How are they different from other datasets?
In the digital age, data in the form of text, images, audio, and video is being collected all the time. Learning management systems and digital tutoring platforms are constantly capturing precise data points on students' experience engaging in instructional activities or assessments. Academic researchers are embarking on innovative data collection projects, from capturing student emotions during classroom activities to recording how students interact with their teachers. These datasets can be useful for understanding the classroom environment.
However, if they aren’t thoughtfully designed or sampled to test an AI model, like benchmark datasets are, they won’t help us measure how well these models are advancing or pushing the field forward. Unlike other datasets, benchmark datasets have a clear task or target for the AI algorithm and are large enough to train it. Benchmark datasets are specifically designed to track progress, compare models, and ensure we’re moving in the right direction with learning engineering.
How does one build a benchmark dataset?
If you’re considering building your benchmark dataset, it’s important to keep a few things in mind. First and most important, think about the “common task” that the benchmark is trying to evaluate performance, how you would measure the quality of the output (e.g. can the model accurately transcribe what the student is saying) and data source you can use to elicit that output. You can read more about common task selection here.

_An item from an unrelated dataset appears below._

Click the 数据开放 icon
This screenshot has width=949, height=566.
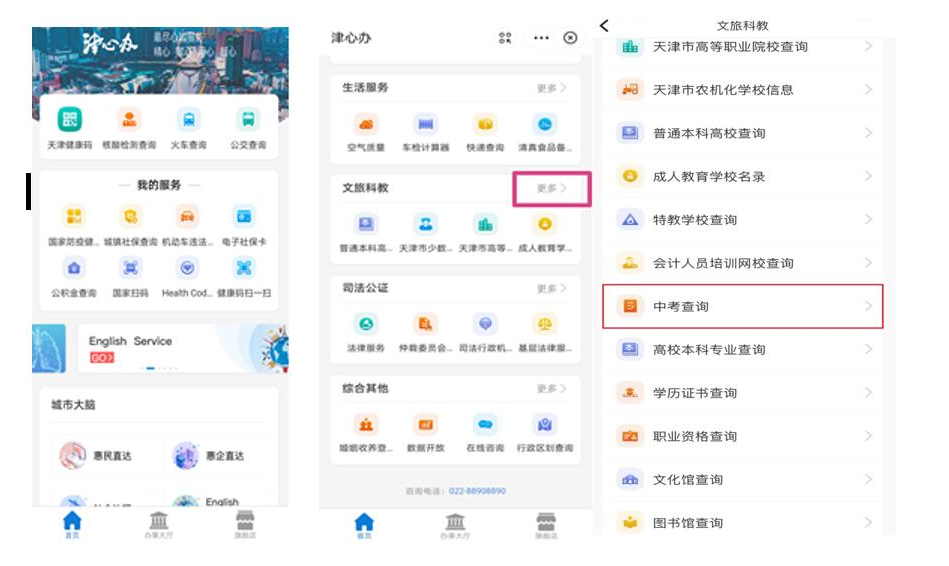pyautogui.click(x=426, y=426)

Second, be sure to follow ethical data collection practices and secure the necessary permissions through contract agreements so the data can be released publicly. For instance, establish a data-sharing agreement with clear guidelines on how the data can be used, especially if you want it shared publicly and used for research or commercial purposes. PII must be removed to comply with student privacy laws.
It’s also best to gather relevant and unique data. Benchmark data collections are most useful if they cover a novel topic or offer more detailed information that hasn’t been collected. The more granular the data, the better — this approach allows researchers and AI developers to build innovative models.

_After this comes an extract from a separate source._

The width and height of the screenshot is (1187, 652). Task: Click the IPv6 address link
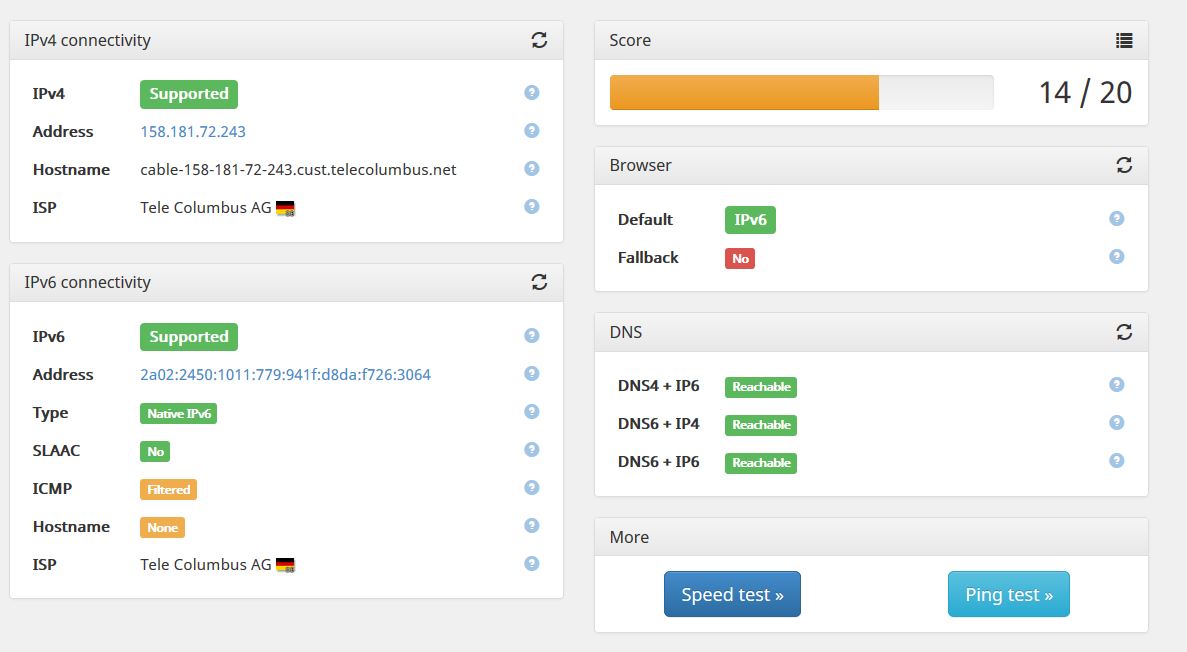(285, 375)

Additionally, consider fairness and equity when developing your dataset. It’s important to include data representing a wide range of backgrounds and experiences. Benchmark datasets need to serve real-world learning needs, whether for students, teachers, or parents. It’s ideal to include learners’ demographic information, such as their economic background, race, gender identity, language status, and special needs, to ensure representation of historically marginalized groups.
Benchmark datasets should be large enough to train and evaluate machine learning models accurately. Consider both the “length” (number of samples) and “width” (number of variables) of the data. If you want to enhance an existing dataset, try making yours larger or more detailed to offer something new. You can also consider annotating the data to provide more precise, accurate information from which the AI model can learn. Clear, high-quality annotations are key for developing strong AI models because they provide reliable training signals, reduce noise in the data, and improve the model's ability to generalize to new scenarios.
Finally, consider withholding a portion of your benchmark data from public release. Keeping some data hidden benefits the field by maintaining the integrity and validity of model evaluations. For instance, if you plan to conduct ongoing evaluations of popular AI models on your benchmark, you’d need unseen data to evaluate these models fairly and ensure the results are not contaminated by prior exposure.